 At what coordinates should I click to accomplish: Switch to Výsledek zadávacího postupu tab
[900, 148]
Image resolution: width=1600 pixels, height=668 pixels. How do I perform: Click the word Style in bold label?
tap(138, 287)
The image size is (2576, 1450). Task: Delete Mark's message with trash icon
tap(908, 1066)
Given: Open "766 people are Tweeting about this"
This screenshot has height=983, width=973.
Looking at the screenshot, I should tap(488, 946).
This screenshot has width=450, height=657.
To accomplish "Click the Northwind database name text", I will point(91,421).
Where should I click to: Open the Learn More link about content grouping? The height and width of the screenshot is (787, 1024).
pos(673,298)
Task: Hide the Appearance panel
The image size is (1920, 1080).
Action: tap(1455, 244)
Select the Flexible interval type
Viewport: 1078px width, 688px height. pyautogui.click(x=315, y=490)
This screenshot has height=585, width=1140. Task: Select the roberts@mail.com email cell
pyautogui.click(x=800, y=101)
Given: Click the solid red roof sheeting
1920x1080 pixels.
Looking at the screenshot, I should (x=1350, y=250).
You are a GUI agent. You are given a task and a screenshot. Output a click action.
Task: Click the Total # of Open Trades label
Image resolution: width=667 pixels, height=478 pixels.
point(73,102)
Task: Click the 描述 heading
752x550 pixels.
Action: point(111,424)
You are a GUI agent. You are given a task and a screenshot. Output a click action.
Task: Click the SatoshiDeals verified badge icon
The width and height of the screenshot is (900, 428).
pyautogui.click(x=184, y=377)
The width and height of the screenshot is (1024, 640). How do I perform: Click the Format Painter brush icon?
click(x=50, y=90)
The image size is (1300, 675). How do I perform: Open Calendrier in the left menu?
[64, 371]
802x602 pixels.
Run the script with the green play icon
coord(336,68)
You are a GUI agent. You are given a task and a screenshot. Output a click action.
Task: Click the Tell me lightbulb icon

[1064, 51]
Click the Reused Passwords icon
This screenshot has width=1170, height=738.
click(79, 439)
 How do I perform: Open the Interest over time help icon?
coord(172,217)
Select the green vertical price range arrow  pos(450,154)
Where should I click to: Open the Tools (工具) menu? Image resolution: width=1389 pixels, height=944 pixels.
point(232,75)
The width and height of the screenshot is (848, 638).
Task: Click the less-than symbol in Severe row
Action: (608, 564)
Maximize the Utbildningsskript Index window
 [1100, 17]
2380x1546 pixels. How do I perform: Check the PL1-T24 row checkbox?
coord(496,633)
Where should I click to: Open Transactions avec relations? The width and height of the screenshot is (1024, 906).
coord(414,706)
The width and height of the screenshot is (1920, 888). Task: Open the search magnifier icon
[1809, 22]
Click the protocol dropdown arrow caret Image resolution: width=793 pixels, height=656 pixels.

* * * * * * *

* WHAT YOU WILL DO: Turn everything from the top of the material down through the line containing "Action: point(111,424)" into a JSON list of strings, one string per line, leaving out any blank lines.

* COMPLETED TASK:
[
  " At what coordinates should I click to accomplish: Switch to Výsledek zadávacího postupu tab",
  "[900, 148]",
  "Image resolution: width=1600 pixels, height=668 pixels. How do I perform: Click the word Style in bold label?",
  "tap(138, 287)",
  "The image size is (2576, 1450). Task: Delete Mark's message with trash icon",
  "tap(908, 1066)",
  "Given: Open \"766 people are Tweeting about this\"",
  "This screenshot has height=983, width=973.",
  "Looking at the screenshot, I should tap(488, 946).",
  "This screenshot has width=450, height=657.",
  "To accomplish \"Click the Northwind database name text\", I will point(91,421).",
  "Where should I click to: Open the Learn More link about content grouping? The height and width of the screenshot is (787, 1024).",
  "pos(673,298)",
  "Task: Hide the Appearance panel",
  "The image size is (1920, 1080).",
  "Action: tap(1455, 244)",
  "Select the Flexible interval type",
  "Viewport: 1078px width, 688px height. pyautogui.click(x=315, y=490)",
  "This screenshot has height=585, width=1140. Task: Select the roberts@mail.com email cell",
  "pyautogui.click(x=800, y=101)",
  "Given: Click the solid red roof sheeting",
  "1920x1080 pixels.",
  "Looking at the screenshot, I should (x=1350, y=250).",
  "You are a GUI agent. You are given a task and a screenshot. Output a click action.",
  "Task: Click the Total # of Open Trades label",
  "Image resolution: width=667 pixels, height=478 pixels.",
  "point(73,102)",
  "Task: Click the 描述 heading",
  "752x550 pixels.",
  "Action: point(111,424)"
]